To keep pace with a steady stream of new partners without growing the team in step, Zimetrics built Claude into the team’s daily work inside the client-provided Cursor editor, writing its own rules on what Claude may assume and a human engineer accountable for every change that reaches production
Zimetrics engineers work with Anthropic’s Claude Opus and Sonnet models inside Cursor, the AI code editor the client provided, using Claude for coding, analysis, and debugging. Every task starts with a plan before any code is written. When a new partner arrives, engineers ask Claude to draft the ingestion pipeline from the existing code base and its conventions; an engineer then verifies it, tests it, and deploys it manually. The team estimates a new partner pipeline now takes about three days to build, down from about ten.
Rules as guardrails: Team-defined rules, enforced at the editor level, tell Claude not to assume anything, to read the code base first, and to follow the team’s coding conventions. A security rule file is attached to every session, credentials live in a secret manager, and code is checked for hardcoded values.
Connected context: Through MCP servers, Claude queries BigQuery directly, so engineers can ask how many records a partner feed ingested yesterday and get the answer in three to five minutes instead of about twenty in the BigQuery console. Jira is connected the same way, so Claude can check whether code up for review meets the ticket’s acceptance criteria.
Accountable review: Automated AI code review in Cursor runs alongside manual review, and reviewers expect every developer to explain the code they submit, whoever drafted it.
GA4 event data streams into BigQuery. Partner data is loaded through Python loaders and Fivetran, and dbt models turn both sources into fact and dimension tables, with dbt’s built-in tests checking data quality on every run. Apache Airflow orchestrates the dbt models, BigQuery jobs, and www.zimetrics.com | 6 notifications. To stay stable as partners change their feeds, models fail on unexpected schema changes rather than write inconsistent data downstream, and re-runs delete and repopulate a date range so results are repeatable
Intermediate event layer: An unnested GA4 events table sits between raw and modeled data, cutting GA4 processing time by about 20%.

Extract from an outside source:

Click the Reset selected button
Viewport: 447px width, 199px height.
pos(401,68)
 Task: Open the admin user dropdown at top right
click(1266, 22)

Partner loader rebuild: The shared loader was rebuilt for modularity, logging, and extensibility, delivering a 60 to 75% performance gain.
Security readiness: The team completed SOC 2 readiness groundwork for the warehouse and strengthened authentication on its ETL connections.
Clean conversion data does not stop at the warehouse. Hightouch sends click-level revenue back to Google Ads so bidding algorithms optimize toward campaigns that earn revenue, not just clicks, and Blueshift receives conversion events for email, SMS, and ad retargeting. For one insurance partner, Zimetrics integrated Everflow in place of GA-based click tracking, which was losing about 30% of click data. Everflow now verifies revenue from BigQuery against event data before it reaches Google Ads.
Zimetrics designed a data QA guardrail framework that checks partner feeds daily and alerts the relevant stakeholders when data is missing or out of pattern. Adoption took a real incident. When a weekend change by one of the client’s product teams caused a revenue dip, the framework caught it and sent the alert, but it went unread until the following week. After that review, the client’s teams began treating the alerts as operational signals, and Zimetrics redesigned the alert content around their feedback. Issues that once sat unnoticed for two to four days are now picked up and acted on daily.